Aim of the exercise — Could you restate the whole listing word for word?

=== Section Start ===

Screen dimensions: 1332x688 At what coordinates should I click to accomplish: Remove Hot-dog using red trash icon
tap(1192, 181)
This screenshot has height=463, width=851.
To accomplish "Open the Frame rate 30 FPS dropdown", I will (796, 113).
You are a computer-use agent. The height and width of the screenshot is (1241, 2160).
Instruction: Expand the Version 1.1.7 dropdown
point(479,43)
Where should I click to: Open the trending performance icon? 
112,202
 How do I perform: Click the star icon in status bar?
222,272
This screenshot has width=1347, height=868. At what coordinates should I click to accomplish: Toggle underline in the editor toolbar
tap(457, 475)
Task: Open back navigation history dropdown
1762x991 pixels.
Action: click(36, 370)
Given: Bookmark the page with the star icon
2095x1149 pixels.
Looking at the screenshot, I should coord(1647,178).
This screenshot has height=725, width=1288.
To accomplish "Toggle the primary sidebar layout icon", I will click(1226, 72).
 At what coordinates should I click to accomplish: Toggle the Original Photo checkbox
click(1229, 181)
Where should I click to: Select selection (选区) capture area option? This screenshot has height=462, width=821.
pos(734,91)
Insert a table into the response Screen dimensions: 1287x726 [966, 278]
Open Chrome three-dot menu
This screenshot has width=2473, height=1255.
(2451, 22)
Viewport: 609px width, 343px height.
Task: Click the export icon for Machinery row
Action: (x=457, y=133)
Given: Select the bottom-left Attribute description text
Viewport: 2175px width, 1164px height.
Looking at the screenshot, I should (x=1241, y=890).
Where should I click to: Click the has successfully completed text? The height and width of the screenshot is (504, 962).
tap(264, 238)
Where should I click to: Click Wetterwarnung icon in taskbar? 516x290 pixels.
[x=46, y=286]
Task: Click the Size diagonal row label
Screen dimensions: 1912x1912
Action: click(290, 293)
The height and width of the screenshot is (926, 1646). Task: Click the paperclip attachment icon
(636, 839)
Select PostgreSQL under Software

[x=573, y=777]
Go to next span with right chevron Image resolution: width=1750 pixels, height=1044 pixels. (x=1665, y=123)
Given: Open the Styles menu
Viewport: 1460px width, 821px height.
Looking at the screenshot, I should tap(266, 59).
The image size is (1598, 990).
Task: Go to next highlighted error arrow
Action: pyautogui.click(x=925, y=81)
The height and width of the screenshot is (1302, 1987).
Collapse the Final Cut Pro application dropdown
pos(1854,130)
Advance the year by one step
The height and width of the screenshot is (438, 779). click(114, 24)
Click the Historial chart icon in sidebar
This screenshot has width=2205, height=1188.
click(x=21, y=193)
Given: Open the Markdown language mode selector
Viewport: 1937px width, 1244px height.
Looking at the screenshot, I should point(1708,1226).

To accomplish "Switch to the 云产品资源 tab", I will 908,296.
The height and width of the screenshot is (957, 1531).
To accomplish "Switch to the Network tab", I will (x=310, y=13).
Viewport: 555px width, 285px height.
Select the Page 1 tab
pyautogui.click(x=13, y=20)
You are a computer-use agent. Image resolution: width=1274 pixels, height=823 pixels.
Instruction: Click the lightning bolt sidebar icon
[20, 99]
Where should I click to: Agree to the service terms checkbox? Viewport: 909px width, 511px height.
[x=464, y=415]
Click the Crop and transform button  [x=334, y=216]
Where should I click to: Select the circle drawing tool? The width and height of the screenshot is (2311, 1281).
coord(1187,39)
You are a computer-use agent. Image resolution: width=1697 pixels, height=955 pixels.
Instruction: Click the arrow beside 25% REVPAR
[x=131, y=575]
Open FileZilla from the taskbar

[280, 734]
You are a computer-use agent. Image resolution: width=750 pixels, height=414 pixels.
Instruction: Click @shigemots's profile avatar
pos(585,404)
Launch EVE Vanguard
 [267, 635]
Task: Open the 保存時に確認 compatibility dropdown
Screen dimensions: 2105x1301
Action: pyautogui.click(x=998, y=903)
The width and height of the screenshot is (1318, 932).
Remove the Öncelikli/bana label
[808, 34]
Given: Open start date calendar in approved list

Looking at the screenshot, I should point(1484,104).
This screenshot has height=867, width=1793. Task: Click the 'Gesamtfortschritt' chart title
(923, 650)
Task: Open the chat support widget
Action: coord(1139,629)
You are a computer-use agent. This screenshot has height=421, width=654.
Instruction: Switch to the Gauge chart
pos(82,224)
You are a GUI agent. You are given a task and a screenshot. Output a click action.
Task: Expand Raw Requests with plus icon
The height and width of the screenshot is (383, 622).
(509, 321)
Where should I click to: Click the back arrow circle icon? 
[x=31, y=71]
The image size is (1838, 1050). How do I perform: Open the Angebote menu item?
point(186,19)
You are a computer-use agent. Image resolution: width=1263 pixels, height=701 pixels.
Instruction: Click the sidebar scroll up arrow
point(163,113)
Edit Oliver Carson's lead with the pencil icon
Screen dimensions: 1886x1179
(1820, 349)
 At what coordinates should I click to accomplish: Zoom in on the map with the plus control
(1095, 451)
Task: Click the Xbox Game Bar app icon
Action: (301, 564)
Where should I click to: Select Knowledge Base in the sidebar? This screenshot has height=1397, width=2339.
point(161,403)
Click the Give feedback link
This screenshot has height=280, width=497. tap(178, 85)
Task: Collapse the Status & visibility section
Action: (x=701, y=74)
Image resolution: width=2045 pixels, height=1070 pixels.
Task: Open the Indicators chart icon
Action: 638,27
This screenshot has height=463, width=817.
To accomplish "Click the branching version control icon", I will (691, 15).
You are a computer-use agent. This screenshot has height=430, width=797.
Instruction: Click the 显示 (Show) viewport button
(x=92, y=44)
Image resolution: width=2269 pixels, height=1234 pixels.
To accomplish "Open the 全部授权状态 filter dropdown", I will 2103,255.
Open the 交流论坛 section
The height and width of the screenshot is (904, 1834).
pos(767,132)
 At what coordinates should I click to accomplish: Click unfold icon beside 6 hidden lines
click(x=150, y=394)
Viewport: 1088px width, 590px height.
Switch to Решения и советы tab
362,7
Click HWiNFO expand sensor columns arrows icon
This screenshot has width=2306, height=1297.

=== Section End ===

Worked solution —
Screen dimensions: 1332x688 At what coordinates should I click to accomplish: Remove Hot-dog using red trash icon
tap(1192, 181)
This screenshot has height=463, width=851.
To accomplish "Open the Frame rate 30 FPS dropdown", I will (796, 113).
You are a computer-use agent. The height and width of the screenshot is (1241, 2160).
Instruction: Expand the Version 1.1.7 dropdown
point(479,43)
Where should I click to: Open the trending performance icon? 
112,202
 How do I perform: Click the star icon in status bar?
222,272
This screenshot has width=1347, height=868. At what coordinates should I click to accomplish: Toggle underline in the editor toolbar
tap(457, 475)
Task: Open back navigation history dropdown
1762x991 pixels.
Action: click(36, 370)
Given: Bookmark the page with the star icon
2095x1149 pixels.
Looking at the screenshot, I should coord(1647,178).
This screenshot has height=725, width=1288.
To accomplish "Toggle the primary sidebar layout icon", I will click(1226, 72).
 At what coordinates should I click to accomplish: Toggle the Original Photo checkbox
click(1229, 181)
Where should I click to: Select selection (选区) capture area option? This screenshot has height=462, width=821.
pos(734,91)
Insert a table into the response Screen dimensions: 1287x726 [966, 278]
Open Chrome three-dot menu
This screenshot has width=2473, height=1255.
(2451, 22)
Viewport: 609px width, 343px height.
Task: Click the export icon for Machinery row
Action: (x=457, y=133)
Given: Select the bottom-left Attribute description text
Viewport: 2175px width, 1164px height.
Looking at the screenshot, I should (x=1241, y=890).
Where should I click to: Click the has successfully completed text? The height and width of the screenshot is (504, 962).
tap(264, 238)
Where should I click to: Click Wetterwarnung icon in taskbar? 516x290 pixels.
[x=46, y=286]
Task: Click the Size diagonal row label
Screen dimensions: 1912x1912
Action: click(290, 293)
The height and width of the screenshot is (926, 1646). Task: Click the paperclip attachment icon
(636, 839)
Select PostgreSQL under Software

[x=573, y=777]
Go to next span with right chevron Image resolution: width=1750 pixels, height=1044 pixels. (x=1665, y=123)
Given: Open the Styles menu
Viewport: 1460px width, 821px height.
Looking at the screenshot, I should tap(266, 59).
The image size is (1598, 990).
Task: Go to next highlighted error arrow
Action: pyautogui.click(x=925, y=81)
The height and width of the screenshot is (1302, 1987).
Collapse the Final Cut Pro application dropdown
pos(1854,130)
Advance the year by one step
The height and width of the screenshot is (438, 779). click(114, 24)
Click the Historial chart icon in sidebar
This screenshot has width=2205, height=1188.
click(x=21, y=193)
Given: Open the Markdown language mode selector
Viewport: 1937px width, 1244px height.
Looking at the screenshot, I should point(1708,1226).

To accomplish "Switch to the 云产品资源 tab", I will 908,296.
The height and width of the screenshot is (957, 1531).
To accomplish "Switch to the Network tab", I will (x=310, y=13).
Viewport: 555px width, 285px height.
Select the Page 1 tab
pyautogui.click(x=13, y=20)
You are a computer-use agent. Image resolution: width=1274 pixels, height=823 pixels.
Instruction: Click the lightning bolt sidebar icon
[20, 99]
Where should I click to: Agree to the service terms checkbox? Viewport: 909px width, 511px height.
[x=464, y=415]
Click the Crop and transform button  [x=334, y=216]
Where should I click to: Select the circle drawing tool? The width and height of the screenshot is (2311, 1281).
coord(1187,39)
You are a computer-use agent. Image resolution: width=1697 pixels, height=955 pixels.
Instruction: Click the arrow beside 25% REVPAR
[x=131, y=575]
Open FileZilla from the taskbar

[280, 734]
You are a computer-use agent. Image resolution: width=750 pixels, height=414 pixels.
Instruction: Click @shigemots's profile avatar
pos(585,404)
Launch EVE Vanguard
 [267, 635]
Task: Open the 保存時に確認 compatibility dropdown
Screen dimensions: 2105x1301
Action: pyautogui.click(x=998, y=903)
The width and height of the screenshot is (1318, 932).
Remove the Öncelikli/bana label
[808, 34]
Given: Open start date calendar in approved list

Looking at the screenshot, I should point(1484,104).
This screenshot has height=867, width=1793. Task: Click the 'Gesamtfortschritt' chart title
(923, 650)
Task: Open the chat support widget
Action: coord(1139,629)
You are a computer-use agent. This screenshot has height=421, width=654.
Instruction: Switch to the Gauge chart
pos(82,224)
You are a GUI agent. You are given a task and a screenshot. Output a click action.
Task: Expand Raw Requests with plus icon
The height and width of the screenshot is (383, 622).
(509, 321)
Where should I click to: Click the back arrow circle icon? 
[x=31, y=71]
The image size is (1838, 1050). How do I perform: Open the Angebote menu item?
point(186,19)
You are a computer-use agent. Image resolution: width=1263 pixels, height=701 pixels.
Instruction: Click the sidebar scroll up arrow
point(163,113)
Edit Oliver Carson's lead with the pencil icon
Screen dimensions: 1886x1179
(1820, 349)
 At what coordinates should I click to accomplish: Zoom in on the map with the plus control
(1095, 451)
Task: Click the Xbox Game Bar app icon
Action: (301, 564)
Where should I click to: Select Knowledge Base in the sidebar? This screenshot has height=1397, width=2339.
point(161,403)
Click the Give feedback link
This screenshot has height=280, width=497. tap(178, 85)
Task: Collapse the Status & visibility section
Action: (x=701, y=74)
Image resolution: width=2045 pixels, height=1070 pixels.
Task: Open the Indicators chart icon
Action: 638,27
This screenshot has height=463, width=817.
To accomplish "Click the branching version control icon", I will (691, 15).
You are a computer-use agent. This screenshot has height=430, width=797.
Instruction: Click the 显示 (Show) viewport button
(x=92, y=44)
Image resolution: width=2269 pixels, height=1234 pixels.
To accomplish "Open the 全部授权状态 filter dropdown", I will 2103,255.
Open the 交流论坛 section
The height and width of the screenshot is (904, 1834).
pos(767,132)
 At what coordinates should I click to accomplish: Click unfold icon beside 6 hidden lines
click(x=150, y=394)
Viewport: 1088px width, 590px height.
Switch to Решения и советы tab
362,7
Click HWiNFO expand sensor columns arrows icon
This screenshot has width=2306, height=1297.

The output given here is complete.